Content starts

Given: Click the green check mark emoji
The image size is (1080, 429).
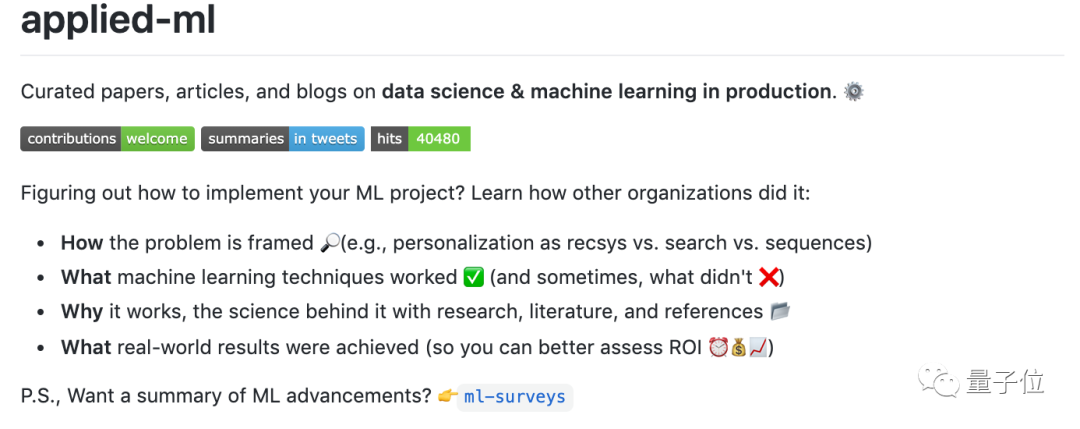Looking at the screenshot, I should (x=474, y=277).
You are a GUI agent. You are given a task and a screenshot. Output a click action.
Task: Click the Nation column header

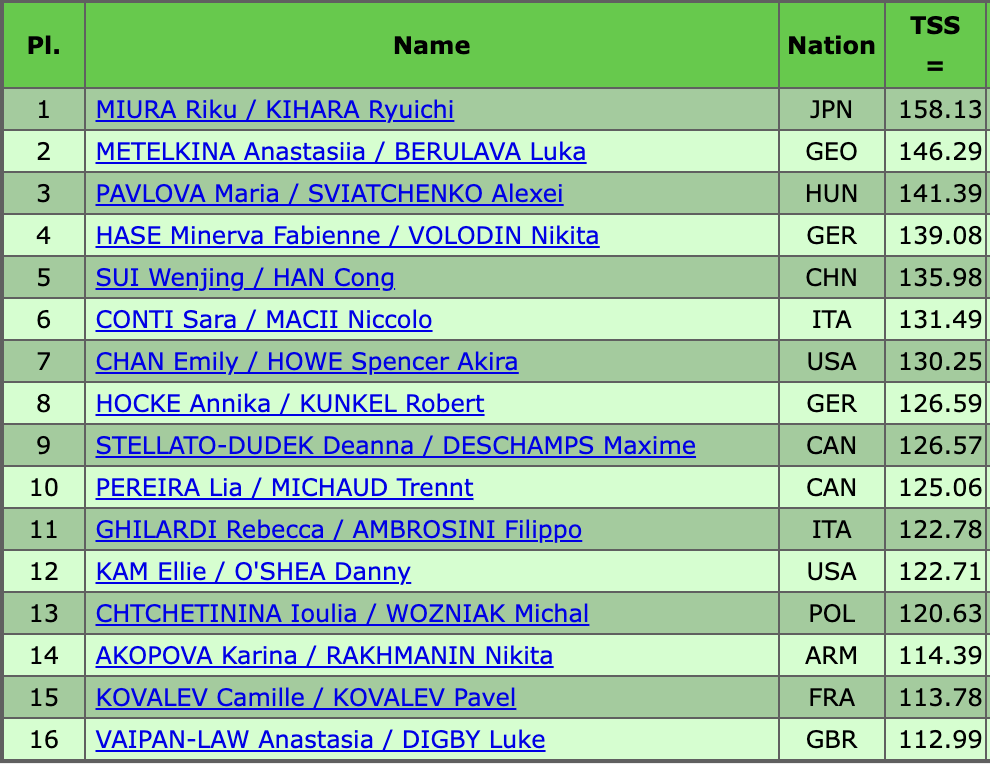tap(831, 45)
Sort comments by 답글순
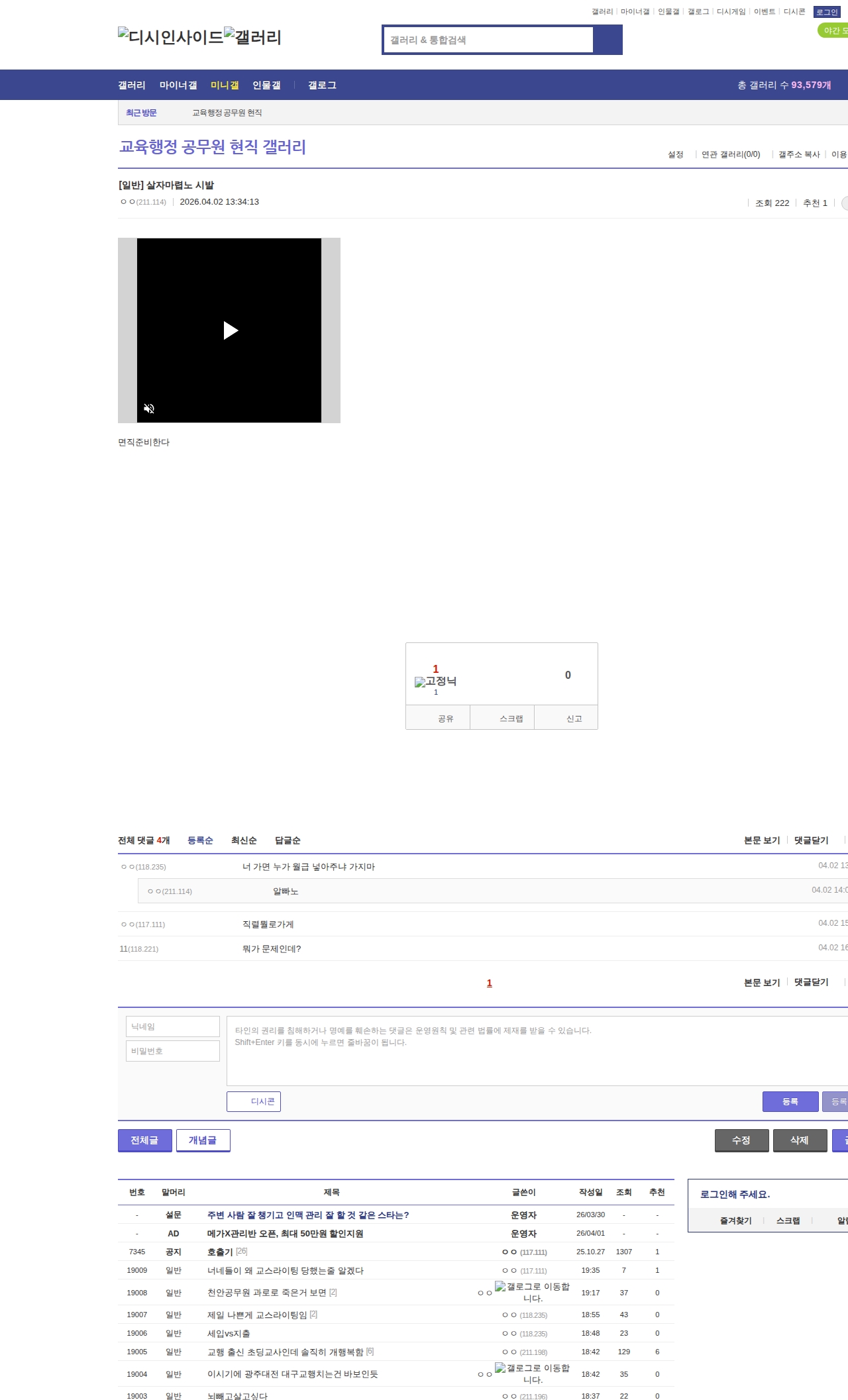 point(288,840)
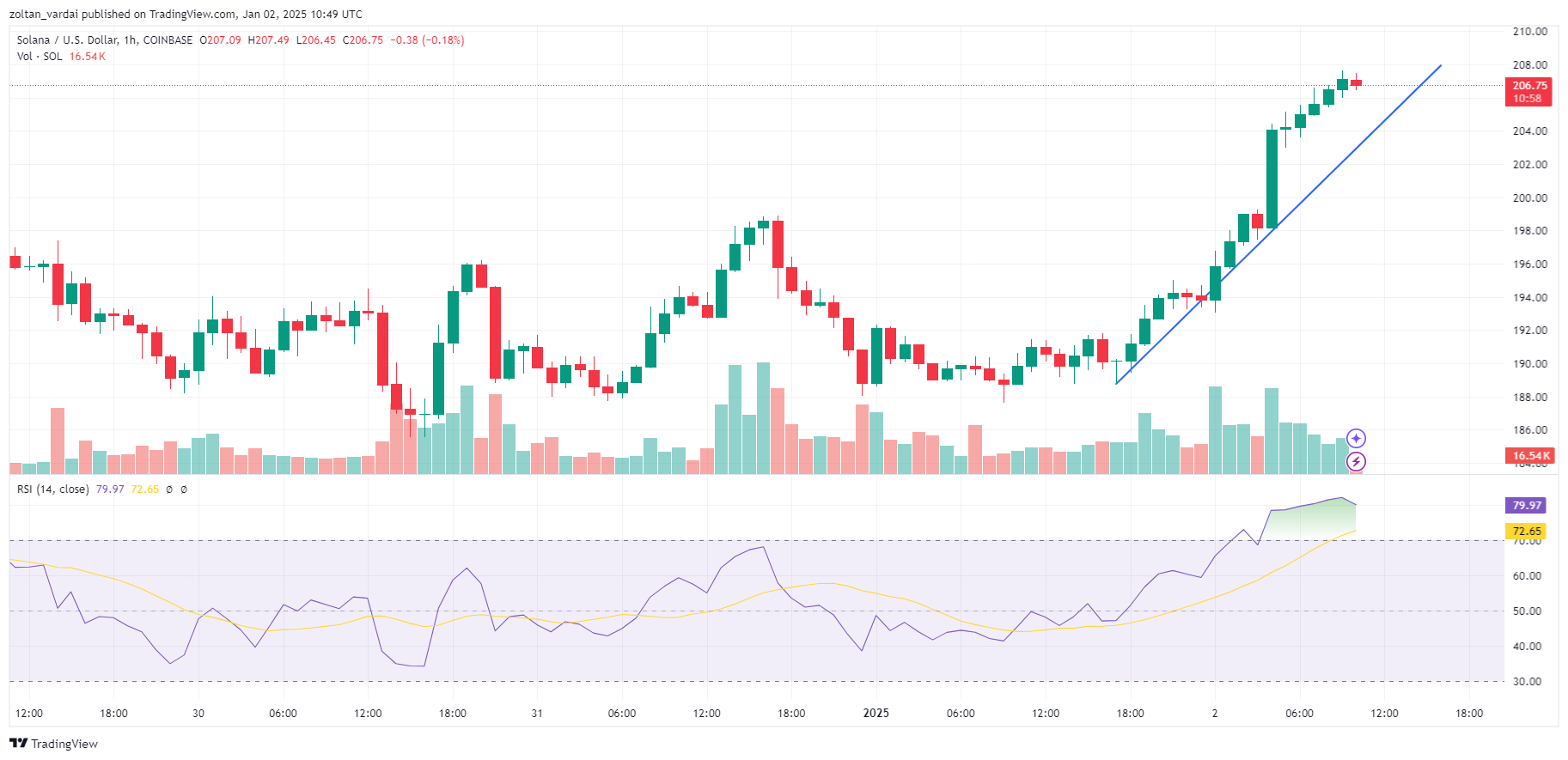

Content ends

Exercise instructions - Each line of the listing above belongs in the answer exactly as written; the pictures do not.

Solution -
Given: Click the green check mark emoji
The image size is (1080, 429).
Looking at the screenshot, I should (x=474, y=277).
You are a GUI agent. You are given a task and a screenshot. Output a click action.
Task: Click the Nation column header

tap(831, 45)
Sort comments by 답글순
 point(288,840)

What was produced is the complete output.